### Your assignment:
Two lines in the data below mark the range: the one with "Могила утонула в" and the one with "Legal News (959, 71)". Return both, along with every line between them, exactly.

### Data:
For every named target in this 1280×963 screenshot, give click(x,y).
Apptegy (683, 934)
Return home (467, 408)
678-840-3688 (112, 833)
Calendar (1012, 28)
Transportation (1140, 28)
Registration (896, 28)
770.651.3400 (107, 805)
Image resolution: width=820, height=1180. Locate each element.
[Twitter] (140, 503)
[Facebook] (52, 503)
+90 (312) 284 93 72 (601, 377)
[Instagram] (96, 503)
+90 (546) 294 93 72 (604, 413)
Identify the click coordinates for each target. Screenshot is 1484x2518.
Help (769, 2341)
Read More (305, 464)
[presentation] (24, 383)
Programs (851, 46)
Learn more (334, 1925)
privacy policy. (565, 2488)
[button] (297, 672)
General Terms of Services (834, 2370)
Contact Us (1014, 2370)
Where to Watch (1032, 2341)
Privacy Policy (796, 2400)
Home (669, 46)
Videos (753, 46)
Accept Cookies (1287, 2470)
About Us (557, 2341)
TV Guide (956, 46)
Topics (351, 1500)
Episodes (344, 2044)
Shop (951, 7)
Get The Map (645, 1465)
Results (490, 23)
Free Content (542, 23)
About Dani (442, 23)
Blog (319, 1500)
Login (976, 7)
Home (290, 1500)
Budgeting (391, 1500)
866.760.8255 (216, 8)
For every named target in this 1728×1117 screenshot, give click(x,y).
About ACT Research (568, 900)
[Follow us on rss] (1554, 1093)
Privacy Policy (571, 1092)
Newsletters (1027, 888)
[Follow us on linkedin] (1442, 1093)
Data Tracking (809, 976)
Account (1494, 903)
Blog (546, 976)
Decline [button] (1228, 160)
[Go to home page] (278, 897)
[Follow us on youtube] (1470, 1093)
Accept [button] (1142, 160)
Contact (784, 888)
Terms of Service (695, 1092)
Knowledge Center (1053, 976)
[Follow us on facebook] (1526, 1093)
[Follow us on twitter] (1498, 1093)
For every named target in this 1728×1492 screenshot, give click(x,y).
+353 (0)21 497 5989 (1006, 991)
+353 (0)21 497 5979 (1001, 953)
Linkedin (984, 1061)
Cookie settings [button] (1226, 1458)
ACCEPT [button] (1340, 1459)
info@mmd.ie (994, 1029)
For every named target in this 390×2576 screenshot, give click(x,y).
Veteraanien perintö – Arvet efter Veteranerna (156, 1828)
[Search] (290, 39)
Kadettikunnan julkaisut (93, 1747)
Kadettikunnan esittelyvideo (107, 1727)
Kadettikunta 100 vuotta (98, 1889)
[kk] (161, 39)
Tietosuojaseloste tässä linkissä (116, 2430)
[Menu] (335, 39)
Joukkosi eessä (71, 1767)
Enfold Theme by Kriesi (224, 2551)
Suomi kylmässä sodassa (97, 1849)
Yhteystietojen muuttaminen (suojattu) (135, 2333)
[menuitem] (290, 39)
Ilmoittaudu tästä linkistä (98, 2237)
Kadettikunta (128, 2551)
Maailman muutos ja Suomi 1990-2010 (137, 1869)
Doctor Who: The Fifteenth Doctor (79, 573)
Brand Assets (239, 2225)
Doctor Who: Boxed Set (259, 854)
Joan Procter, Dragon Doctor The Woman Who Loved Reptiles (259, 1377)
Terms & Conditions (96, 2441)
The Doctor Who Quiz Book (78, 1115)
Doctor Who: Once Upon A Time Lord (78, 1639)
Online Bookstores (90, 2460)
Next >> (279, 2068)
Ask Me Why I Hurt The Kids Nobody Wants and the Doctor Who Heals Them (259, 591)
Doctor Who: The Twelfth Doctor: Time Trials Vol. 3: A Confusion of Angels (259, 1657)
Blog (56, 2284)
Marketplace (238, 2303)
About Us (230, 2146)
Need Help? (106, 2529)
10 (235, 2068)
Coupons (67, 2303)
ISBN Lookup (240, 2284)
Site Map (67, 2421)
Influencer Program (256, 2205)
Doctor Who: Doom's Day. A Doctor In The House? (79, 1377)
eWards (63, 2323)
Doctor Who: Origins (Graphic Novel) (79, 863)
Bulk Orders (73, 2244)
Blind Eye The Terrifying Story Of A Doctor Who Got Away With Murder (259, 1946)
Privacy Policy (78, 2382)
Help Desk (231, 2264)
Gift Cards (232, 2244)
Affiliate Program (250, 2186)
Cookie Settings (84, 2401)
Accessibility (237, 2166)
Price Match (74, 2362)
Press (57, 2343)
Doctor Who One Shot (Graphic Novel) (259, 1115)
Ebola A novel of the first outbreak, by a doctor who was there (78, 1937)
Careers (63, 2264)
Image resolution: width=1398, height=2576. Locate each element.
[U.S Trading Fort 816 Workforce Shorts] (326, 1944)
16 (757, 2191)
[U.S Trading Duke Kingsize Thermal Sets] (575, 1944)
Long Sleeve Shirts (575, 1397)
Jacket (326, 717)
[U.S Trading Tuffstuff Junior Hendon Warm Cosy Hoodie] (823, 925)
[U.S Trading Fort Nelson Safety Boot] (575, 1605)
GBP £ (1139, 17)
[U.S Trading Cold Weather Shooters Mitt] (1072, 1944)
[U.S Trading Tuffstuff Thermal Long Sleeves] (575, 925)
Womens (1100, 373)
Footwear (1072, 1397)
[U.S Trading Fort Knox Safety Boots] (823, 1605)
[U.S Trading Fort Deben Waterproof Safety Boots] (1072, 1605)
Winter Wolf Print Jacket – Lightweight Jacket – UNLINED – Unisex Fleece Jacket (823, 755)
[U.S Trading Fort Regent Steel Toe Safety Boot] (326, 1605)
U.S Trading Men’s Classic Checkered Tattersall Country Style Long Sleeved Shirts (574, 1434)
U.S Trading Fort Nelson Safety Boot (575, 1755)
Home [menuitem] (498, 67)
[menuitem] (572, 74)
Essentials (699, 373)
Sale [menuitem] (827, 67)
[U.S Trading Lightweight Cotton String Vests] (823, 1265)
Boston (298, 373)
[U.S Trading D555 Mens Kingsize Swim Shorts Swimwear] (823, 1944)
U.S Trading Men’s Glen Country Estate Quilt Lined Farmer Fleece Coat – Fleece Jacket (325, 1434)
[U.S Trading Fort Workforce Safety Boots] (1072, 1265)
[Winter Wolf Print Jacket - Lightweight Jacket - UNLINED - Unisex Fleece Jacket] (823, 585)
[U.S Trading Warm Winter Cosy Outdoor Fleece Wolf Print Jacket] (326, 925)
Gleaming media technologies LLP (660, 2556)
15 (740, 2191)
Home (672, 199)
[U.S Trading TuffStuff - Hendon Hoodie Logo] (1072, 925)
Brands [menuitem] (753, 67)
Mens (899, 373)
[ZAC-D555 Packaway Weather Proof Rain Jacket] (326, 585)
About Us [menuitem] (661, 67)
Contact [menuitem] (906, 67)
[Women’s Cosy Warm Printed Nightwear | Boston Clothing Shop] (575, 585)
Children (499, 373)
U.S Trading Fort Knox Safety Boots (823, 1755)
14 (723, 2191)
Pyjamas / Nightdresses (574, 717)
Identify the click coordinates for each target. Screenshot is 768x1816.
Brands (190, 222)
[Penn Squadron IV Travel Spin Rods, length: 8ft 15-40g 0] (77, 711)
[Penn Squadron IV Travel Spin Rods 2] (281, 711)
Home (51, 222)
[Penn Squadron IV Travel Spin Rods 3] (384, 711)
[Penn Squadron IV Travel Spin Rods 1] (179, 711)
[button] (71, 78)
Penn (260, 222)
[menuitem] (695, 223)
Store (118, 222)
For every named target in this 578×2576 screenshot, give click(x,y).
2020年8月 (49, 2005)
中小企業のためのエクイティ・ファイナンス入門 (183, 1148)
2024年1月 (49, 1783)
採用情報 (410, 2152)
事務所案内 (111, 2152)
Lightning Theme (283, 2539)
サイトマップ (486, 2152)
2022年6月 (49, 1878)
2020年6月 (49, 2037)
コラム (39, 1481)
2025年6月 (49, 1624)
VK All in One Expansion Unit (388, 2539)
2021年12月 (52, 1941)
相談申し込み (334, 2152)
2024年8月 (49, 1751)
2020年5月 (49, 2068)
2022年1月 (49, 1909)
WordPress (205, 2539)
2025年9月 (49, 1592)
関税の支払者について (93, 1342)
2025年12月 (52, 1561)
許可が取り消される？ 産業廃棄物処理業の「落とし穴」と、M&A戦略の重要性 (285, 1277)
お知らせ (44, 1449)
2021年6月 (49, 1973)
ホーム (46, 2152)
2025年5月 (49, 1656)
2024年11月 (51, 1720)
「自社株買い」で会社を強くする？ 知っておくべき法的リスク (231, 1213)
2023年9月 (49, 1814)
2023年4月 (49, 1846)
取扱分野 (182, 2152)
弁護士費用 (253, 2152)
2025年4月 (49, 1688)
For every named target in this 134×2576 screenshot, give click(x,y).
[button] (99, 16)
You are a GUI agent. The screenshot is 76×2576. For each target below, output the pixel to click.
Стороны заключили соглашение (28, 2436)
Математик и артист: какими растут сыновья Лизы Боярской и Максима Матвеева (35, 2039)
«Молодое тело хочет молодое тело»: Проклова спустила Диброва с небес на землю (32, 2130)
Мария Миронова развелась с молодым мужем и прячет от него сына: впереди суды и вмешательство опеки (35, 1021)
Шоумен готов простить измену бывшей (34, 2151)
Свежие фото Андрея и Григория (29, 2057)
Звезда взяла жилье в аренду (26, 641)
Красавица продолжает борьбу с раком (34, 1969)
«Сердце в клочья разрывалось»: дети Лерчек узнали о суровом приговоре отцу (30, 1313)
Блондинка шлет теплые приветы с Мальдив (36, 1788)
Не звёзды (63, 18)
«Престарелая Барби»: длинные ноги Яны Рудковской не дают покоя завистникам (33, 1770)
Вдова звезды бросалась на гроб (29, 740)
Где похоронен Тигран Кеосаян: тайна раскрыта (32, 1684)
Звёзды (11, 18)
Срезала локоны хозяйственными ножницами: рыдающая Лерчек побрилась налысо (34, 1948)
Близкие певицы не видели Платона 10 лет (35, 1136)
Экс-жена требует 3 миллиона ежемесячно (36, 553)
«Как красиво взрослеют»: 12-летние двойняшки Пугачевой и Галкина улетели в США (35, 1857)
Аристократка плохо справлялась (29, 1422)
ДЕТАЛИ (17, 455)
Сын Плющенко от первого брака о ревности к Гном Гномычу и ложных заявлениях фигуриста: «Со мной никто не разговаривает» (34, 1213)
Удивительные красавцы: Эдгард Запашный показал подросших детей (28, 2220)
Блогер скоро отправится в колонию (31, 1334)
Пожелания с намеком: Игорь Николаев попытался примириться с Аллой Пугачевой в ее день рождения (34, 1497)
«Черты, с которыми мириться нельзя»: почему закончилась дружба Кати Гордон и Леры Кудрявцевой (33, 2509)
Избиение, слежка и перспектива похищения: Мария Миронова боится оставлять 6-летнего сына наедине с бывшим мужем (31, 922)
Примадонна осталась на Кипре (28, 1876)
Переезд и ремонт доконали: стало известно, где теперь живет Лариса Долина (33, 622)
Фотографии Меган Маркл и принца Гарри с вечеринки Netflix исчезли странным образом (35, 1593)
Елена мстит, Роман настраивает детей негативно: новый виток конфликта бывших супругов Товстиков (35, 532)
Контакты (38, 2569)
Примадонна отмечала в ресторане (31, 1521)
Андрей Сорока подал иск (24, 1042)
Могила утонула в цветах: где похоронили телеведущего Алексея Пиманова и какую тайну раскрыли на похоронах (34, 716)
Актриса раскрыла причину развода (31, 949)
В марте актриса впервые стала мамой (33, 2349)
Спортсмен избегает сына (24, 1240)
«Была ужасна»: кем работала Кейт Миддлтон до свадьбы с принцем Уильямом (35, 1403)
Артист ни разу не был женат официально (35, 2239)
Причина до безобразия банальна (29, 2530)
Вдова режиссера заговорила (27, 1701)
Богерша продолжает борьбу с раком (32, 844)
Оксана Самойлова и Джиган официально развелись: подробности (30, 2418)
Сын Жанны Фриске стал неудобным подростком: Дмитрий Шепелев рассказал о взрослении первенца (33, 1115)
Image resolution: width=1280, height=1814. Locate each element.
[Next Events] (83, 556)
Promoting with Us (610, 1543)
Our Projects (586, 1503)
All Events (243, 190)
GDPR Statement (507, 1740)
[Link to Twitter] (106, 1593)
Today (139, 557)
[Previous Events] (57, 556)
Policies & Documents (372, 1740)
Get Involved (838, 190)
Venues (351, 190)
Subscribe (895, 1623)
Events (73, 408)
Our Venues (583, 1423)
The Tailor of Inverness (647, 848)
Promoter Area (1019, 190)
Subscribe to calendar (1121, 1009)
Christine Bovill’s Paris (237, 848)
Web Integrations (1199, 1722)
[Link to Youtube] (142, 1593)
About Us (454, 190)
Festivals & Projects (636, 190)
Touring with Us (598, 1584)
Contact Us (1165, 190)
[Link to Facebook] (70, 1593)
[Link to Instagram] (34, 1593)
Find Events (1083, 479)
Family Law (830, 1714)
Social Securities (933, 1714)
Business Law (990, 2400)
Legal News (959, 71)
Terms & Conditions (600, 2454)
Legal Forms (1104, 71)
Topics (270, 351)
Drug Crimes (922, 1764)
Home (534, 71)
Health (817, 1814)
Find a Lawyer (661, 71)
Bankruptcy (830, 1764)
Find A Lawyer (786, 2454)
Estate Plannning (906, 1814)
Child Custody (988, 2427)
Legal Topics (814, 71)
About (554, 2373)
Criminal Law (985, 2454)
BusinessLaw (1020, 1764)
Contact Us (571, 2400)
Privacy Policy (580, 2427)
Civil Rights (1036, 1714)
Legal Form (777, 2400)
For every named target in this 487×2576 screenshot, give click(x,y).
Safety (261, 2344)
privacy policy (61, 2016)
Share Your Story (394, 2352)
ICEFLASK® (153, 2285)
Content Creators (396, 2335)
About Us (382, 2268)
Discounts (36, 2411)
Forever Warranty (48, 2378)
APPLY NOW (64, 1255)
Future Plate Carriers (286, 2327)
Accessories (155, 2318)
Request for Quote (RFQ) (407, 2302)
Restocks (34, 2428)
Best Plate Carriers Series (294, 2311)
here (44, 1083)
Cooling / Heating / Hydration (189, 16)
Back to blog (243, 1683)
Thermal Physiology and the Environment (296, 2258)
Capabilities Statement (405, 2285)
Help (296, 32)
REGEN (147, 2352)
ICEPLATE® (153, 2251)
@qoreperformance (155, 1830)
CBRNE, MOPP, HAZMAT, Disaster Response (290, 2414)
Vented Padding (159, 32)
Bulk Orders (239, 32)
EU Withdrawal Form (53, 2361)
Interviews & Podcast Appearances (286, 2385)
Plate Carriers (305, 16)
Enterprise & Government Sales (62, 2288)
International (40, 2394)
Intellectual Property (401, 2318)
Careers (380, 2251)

### Result of this exercise:
Могила утонула в цветах: где похоронили телеведущего Алексея Пиманова и какую тайну раскрыли на похоронах (34, 716)
Актриса раскрыла причину развода (31, 949)
В марте актриса впервые стала мамой (33, 2349)
Спортсмен избегает сына (24, 1240)
«Была ужасна»: кем работала Кейт Миддлтон до свадьбы с принцем Уильямом (35, 1403)
Артист ни разу не был женат официально (35, 2239)
Причина до безобразия банальна (29, 2530)
Вдова режиссера заговорила (27, 1701)
Богерша продолжает борьбу с раком (32, 844)
Оксана Самойлова и Джиган официально развелись: подробности (30, 2418)
Сын Жанны Фриске стал неудобным подростком: Дмитрий Шепелев рассказал о взрослении первенца (33, 1115)
Image resolution: width=1280, height=1814. Locate each element.
[Next Events] (83, 556)
Promoting with Us (610, 1543)
Our Projects (586, 1503)
All Events (243, 190)
GDPR Statement (507, 1740)
[Link to Twitter] (106, 1593)
Today (139, 557)
[Previous Events] (57, 556)
Policies & Documents (372, 1740)
Get Involved (838, 190)
Venues (351, 190)
Subscribe (895, 1623)
Events (73, 408)
Our Venues (583, 1423)
The Tailor of Inverness (647, 848)
Promoter Area (1019, 190)
Subscribe to calendar (1121, 1009)
Christine Bovill’s Paris (237, 848)
Web Integrations (1199, 1722)
[Link to Youtube] (142, 1593)
About Us (454, 190)
Festivals & Projects (636, 190)
Touring with Us (598, 1584)
Contact Us (1165, 190)
[Link to Facebook] (70, 1593)
[Link to Instagram] (34, 1593)
Find Events (1083, 479)
Family Law (830, 1714)
Social Securities (933, 1714)
Business Law (990, 2400)
Legal News (959, 71)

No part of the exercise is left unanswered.